Epilepsy, 19, where to get help?

grandmasam

Hi everyone,
I am asking on behalf of my dgd, age 19. I have asked the young epilepsy group and it seems that, once she left school there is no support, help or advice on either looking for work or for what benefits she may eligible.

Dgd has grand mal seizures, usually at night, and is on several strong medications. These affect her memory, she has to write instructions down,and is now on antidepressants as not working and having no money is getting her down. Also , she talks very slowly and sometimes shakes, another side effect! She lives at home with her mum, who is working.

She applies for many jobs, [ and I have helped her write the applications ] and has even had some interviews, as soon as they discover the disease, she is unsuitable.The further education courses she has applied for mean that if they involve, scissors, knives or a possibly unsafe environment should she fall with a fit, they are unable to take her.

I was a training adviser and lecturer when I retired and I am appalled at the lack of support for Epilepsy,! I have another dgd, 12, who has type 1 diabetes and the difference in help, support for the whole family, and ongoing advice is very marked.Until this started, age 12, she was a bright, bubbly girl.

Has anyone got any other avenues, or advice please?

Many thanks
Caz

Mojisola

Have you been in contact with https://www.epilepsy.org.uk/info?from=main-nav as she's now an adult.

emmsie123

She can put in a claim for esa and pip.

grandmasam

Thanks Mojisola will follow up that link.

Emmsie She has been refused pip as she only needs a carer i.e. her mum, at night and speaking, to Young Epilepsy, she would only get pip if she needed a carer full time, for at least 16 days per month. The fact that it's every night doesn't count!


Caz

emmsie123

Have you got pip confused with something else as that is not how it works at all.
Pip is based on what you can and cant do not on weather you need a full time carer.
Think youve been given wrong info.
You need to google the pip descriptors.
She should pass on quiet a few being epileptic.

pandora205

The new Education, Health and Care plans cover young people with special educational needs up to 25 years who are in education or training.
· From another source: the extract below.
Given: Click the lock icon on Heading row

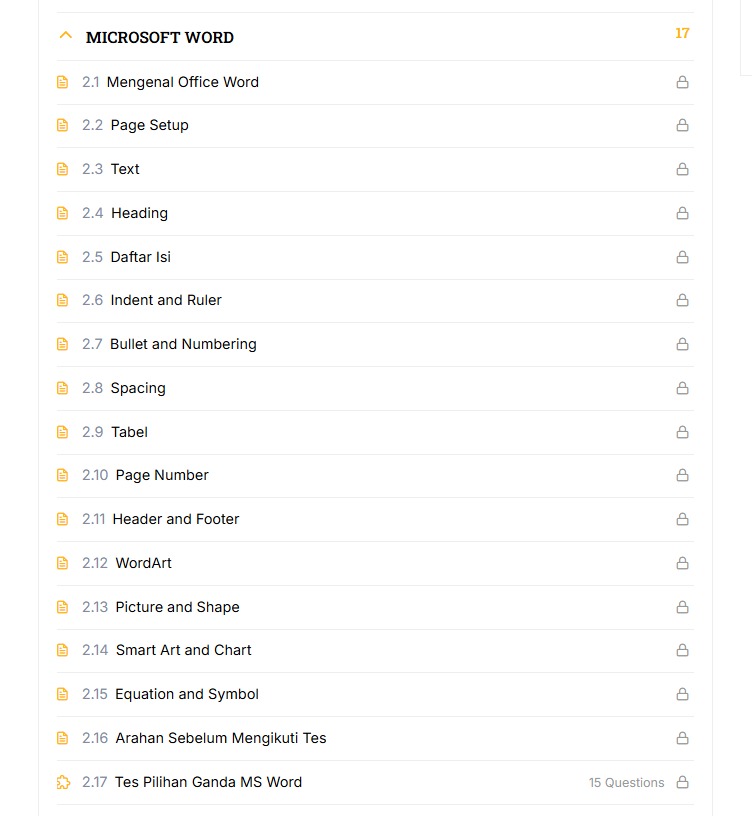Looking at the screenshot, I should tap(682, 213).
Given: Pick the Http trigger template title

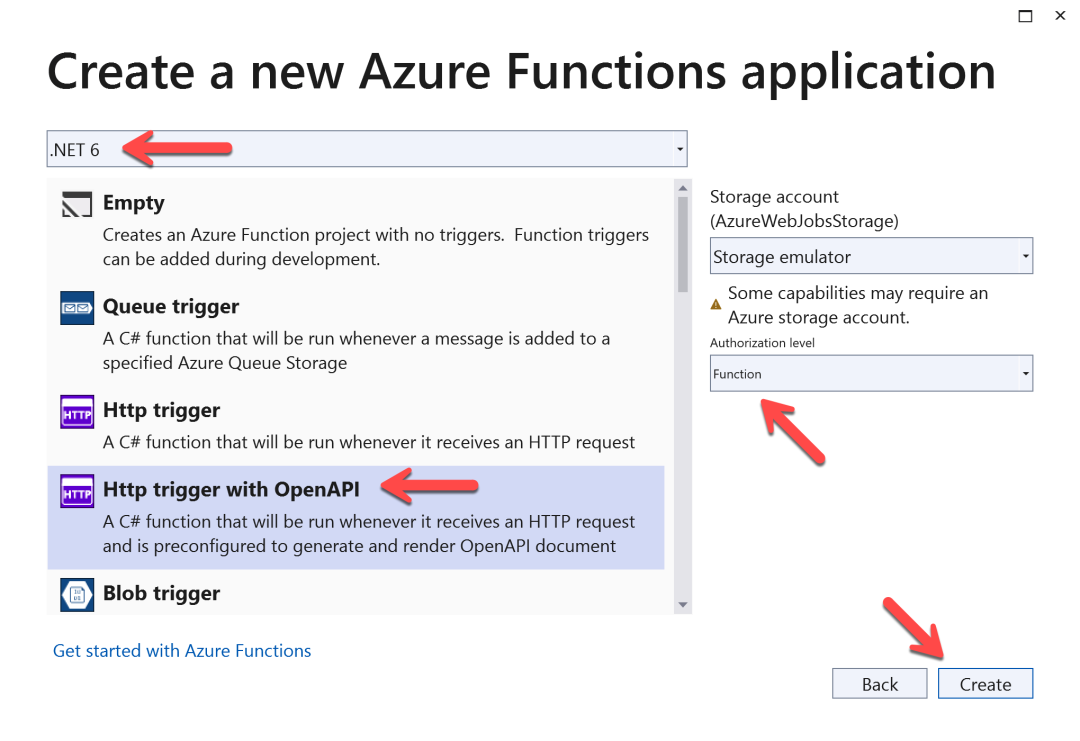Looking at the screenshot, I should [161, 410].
If your grand daughter wished to get back into education, this could be a route to request to the Local Authority, with a view to suitable support within education or training.

vlad

I have both conditions and you are correct the difference in support is shocking,it does sound like you have been given poor advice on PIP and i suggest you speak to welfare rights if you have one locally,or CAB
You might also want to look at the advice Epilepsy UK offer,sorry can't post links yet but easily found
Just one other point i assume she sees a neurologist?if so does the hospital have a epilepsy nursing support?they can be a great help(tbh often more useful than the neuros in some ways)

System

If she "only" has seizures at night that doesn't qualify her for pip , have a look here there's lots of helpful people

http://forum.epilepsysociety.org.uk/


Is there any form of supported volunteering locally ? Although it failed for my daughter it may just be because Rotherham has a warped idea of what the word support means !!

emmsie123

I know several people with epilepsy who get both esa and pip.

System

emmsie123 wrote: »

I know several people with epilepsy who get both esa and pip.
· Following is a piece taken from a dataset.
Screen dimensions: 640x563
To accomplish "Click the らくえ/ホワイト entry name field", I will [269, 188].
My daughter gets ESA &DLA , I do remember reading somewhere if the person "only" has nocturnal seizures this isn't seen the same as someone having day time ones ,this is from the Epilepsy forum uk site

In ESA the work capability assessment criteria awards points between 0 , 9, 15. for each criteria and you need 15 points across the whole assessment to be declared unfit for work. It can be hard for people to understand why they didn't get 15 points but when you read the complete criteria its easy to see why.
For example the one used by most people with E is no 10
10. Consciousness during waking moments.
10(a) At least once a week, has an involuntary episode of lost or altered consciousness resulting in significantly disrupted awareness or concentration. 15 points

(b) At least once a month, has an involuntary episode of lost or altered consciousness resulting in significantly disrupted awareness or concentration. 6 points

(c) Neither of the above applies. 0 points
lifted from https://www.google.co.uk/url?sa=t&rct=j ... 1339,d.ZGU

To translate that - if you have a seizure while awake once a week you will get 15 points but if you only have sleep seizures you will get zero points

Mojisola

grandmasam wrote: »

Dgd has grand mal seizures, usually at night

CHRISSYG wrote: »

For example the one used by most people with E is no 10
10. Consciousness during waking moments.
10(a) At least once a week, has an involuntary episode of lost or altered consciousness resulting in significantly disrupted awareness or concentration. 15 points

(b) At least once a month, has an involuntary episode of lost or altered consciousness resulting in significantly disrupted awareness or concentration. 6 points

(c) Neither of the above applies. 0 points
lifted from https://www.google.co.uk/url?sa=t&rct=j ... 1339,d.ZGU[/I]

grandmasam - you say her fits are usually at night - presumably then she does have some during the day - would she be able to get 6 points?

Check the other criteria and see where else she would be able to claim points.